=== TASK OBJECTIVE ===
Return the following from the records below: each line, word for word, starting with the line that contains "Task: Switch to the 升階 sidebar tab" and going on through the line that contains "The height and width of the screenshot is (640, 1263).", with nothing outside that range.

[Dataset entries]
——————————
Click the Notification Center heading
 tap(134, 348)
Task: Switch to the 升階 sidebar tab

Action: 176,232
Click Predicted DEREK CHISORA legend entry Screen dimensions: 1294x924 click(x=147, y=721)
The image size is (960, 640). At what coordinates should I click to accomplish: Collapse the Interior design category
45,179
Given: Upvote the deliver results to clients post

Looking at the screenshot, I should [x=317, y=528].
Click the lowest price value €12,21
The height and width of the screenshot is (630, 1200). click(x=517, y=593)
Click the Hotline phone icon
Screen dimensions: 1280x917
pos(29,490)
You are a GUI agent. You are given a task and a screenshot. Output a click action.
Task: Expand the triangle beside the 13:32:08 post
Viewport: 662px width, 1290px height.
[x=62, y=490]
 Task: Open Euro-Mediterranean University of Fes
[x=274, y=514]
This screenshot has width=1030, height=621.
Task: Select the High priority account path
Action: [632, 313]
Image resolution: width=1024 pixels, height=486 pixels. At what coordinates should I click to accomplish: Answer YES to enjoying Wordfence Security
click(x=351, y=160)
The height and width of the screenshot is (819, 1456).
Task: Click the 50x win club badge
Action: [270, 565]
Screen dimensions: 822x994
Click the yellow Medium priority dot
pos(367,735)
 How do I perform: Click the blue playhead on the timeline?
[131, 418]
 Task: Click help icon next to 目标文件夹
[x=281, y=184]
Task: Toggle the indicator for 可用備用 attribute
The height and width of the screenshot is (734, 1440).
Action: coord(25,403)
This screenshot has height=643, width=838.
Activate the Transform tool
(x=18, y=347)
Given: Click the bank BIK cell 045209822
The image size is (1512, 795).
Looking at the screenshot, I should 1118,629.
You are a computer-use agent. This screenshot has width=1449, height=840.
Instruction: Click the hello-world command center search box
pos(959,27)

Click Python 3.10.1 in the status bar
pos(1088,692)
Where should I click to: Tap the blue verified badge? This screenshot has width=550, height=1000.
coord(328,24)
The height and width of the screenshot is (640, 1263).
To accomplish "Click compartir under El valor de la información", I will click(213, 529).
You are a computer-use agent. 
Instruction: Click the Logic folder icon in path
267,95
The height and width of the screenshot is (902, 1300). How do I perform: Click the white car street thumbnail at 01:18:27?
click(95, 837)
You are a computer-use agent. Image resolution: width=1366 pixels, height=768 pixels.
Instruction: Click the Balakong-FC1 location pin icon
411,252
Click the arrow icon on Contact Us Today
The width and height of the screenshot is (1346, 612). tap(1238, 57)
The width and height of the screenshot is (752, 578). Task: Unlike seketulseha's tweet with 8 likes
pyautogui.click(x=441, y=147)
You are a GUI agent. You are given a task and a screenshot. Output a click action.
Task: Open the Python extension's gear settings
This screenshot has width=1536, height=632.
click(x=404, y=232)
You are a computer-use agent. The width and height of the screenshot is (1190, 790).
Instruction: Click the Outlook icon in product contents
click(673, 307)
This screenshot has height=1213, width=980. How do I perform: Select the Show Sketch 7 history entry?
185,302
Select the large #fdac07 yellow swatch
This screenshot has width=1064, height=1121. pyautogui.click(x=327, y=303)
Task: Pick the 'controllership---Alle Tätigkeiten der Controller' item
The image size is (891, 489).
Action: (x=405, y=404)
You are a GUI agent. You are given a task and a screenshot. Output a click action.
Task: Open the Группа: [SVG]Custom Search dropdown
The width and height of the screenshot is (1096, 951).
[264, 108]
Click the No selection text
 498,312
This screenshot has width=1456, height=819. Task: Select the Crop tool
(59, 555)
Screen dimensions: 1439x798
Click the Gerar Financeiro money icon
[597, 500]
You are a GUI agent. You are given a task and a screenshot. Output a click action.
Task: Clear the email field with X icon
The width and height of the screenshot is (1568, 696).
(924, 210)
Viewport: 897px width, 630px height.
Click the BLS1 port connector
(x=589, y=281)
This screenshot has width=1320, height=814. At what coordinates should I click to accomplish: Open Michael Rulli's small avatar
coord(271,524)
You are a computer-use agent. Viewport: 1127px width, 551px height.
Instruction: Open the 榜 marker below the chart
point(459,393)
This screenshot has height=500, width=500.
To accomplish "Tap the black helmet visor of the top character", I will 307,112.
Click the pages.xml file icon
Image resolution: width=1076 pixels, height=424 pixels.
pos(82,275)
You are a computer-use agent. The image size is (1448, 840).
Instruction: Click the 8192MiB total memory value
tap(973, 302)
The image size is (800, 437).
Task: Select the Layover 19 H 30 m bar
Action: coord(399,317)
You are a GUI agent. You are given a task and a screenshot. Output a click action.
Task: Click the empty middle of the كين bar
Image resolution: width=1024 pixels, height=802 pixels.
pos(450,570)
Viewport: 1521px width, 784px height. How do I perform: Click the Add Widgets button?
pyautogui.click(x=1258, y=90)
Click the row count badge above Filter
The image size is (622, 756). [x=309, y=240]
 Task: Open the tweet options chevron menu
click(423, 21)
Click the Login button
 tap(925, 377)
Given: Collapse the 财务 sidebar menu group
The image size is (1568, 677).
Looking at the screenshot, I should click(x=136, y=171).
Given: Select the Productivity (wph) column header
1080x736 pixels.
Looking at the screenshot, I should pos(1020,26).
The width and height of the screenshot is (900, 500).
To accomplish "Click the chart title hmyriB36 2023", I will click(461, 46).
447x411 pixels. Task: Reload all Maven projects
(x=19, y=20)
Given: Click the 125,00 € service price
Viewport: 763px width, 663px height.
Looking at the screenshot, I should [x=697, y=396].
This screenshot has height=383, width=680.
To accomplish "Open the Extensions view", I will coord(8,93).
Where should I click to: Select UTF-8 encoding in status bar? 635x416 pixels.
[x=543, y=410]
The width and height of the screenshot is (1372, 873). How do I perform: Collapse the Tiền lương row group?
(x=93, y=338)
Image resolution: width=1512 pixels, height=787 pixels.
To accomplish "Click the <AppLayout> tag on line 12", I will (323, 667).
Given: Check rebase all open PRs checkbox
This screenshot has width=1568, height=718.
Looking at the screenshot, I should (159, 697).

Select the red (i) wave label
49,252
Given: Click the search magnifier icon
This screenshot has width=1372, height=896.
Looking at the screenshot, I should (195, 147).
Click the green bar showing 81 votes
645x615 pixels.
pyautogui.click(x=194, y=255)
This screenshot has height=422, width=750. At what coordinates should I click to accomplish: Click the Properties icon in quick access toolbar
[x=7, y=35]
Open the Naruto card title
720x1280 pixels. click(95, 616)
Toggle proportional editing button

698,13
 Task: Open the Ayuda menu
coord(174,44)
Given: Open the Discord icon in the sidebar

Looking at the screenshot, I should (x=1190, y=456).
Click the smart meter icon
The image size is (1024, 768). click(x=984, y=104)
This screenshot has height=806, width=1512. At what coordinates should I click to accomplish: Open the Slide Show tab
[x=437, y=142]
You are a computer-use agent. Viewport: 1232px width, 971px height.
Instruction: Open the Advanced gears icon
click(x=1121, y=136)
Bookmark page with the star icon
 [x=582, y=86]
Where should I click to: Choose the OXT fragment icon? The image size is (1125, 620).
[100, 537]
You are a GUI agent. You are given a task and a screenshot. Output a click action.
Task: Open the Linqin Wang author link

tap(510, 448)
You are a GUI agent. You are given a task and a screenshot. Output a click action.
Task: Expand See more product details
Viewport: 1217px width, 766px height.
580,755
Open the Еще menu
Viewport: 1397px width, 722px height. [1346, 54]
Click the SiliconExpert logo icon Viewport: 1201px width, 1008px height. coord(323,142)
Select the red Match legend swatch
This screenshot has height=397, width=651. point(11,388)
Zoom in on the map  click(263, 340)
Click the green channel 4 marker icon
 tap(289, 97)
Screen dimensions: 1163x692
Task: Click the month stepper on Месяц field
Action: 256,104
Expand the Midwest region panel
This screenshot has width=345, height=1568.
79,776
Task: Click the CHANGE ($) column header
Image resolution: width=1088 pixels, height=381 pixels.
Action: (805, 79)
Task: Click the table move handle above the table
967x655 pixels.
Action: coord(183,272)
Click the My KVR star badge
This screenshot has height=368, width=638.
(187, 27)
——————————
=== WRITTEN ANSWER ===
Task: Switch to the 升階 sidebar tab

Action: 176,232
Click Predicted DEREK CHISORA legend entry Screen dimensions: 1294x924 click(x=147, y=721)
The image size is (960, 640). At what coordinates should I click to accomplish: Collapse the Interior design category
45,179
Given: Upvote the deliver results to clients post

Looking at the screenshot, I should [x=317, y=528].
Click the lowest price value €12,21
The height and width of the screenshot is (630, 1200). click(x=517, y=593)
Click the Hotline phone icon
Screen dimensions: 1280x917
pos(29,490)
You are a GUI agent. You are given a task and a screenshot. Output a click action.
Task: Expand the triangle beside the 13:32:08 post
Viewport: 662px width, 1290px height.
[x=62, y=490]
 Task: Open Euro-Mediterranean University of Fes
[x=274, y=514]
This screenshot has width=1030, height=621.
Task: Select the High priority account path
Action: [632, 313]
Image resolution: width=1024 pixels, height=486 pixels. At what coordinates should I click to accomplish: Answer YES to enjoying Wordfence Security
click(x=351, y=160)
The height and width of the screenshot is (819, 1456).
Task: Click the 50x win club badge
Action: [270, 565]
Screen dimensions: 822x994
Click the yellow Medium priority dot
pos(367,735)
 How do I perform: Click the blue playhead on the timeline?
[131, 418]
 Task: Click help icon next to 目标文件夹
[x=281, y=184]
Task: Toggle the indicator for 可用備用 attribute
The height and width of the screenshot is (734, 1440).
Action: coord(25,403)
This screenshot has height=643, width=838.
Activate the Transform tool
(x=18, y=347)
Given: Click the bank BIK cell 045209822
The image size is (1512, 795).
Looking at the screenshot, I should 1118,629.
You are a computer-use agent. This screenshot has width=1449, height=840.
Instruction: Click the hello-world command center search box
pos(959,27)

Click Python 3.10.1 in the status bar
pos(1088,692)
Where should I click to: Tap the blue verified badge? This screenshot has width=550, height=1000.
coord(328,24)
The height and width of the screenshot is (640, 1263).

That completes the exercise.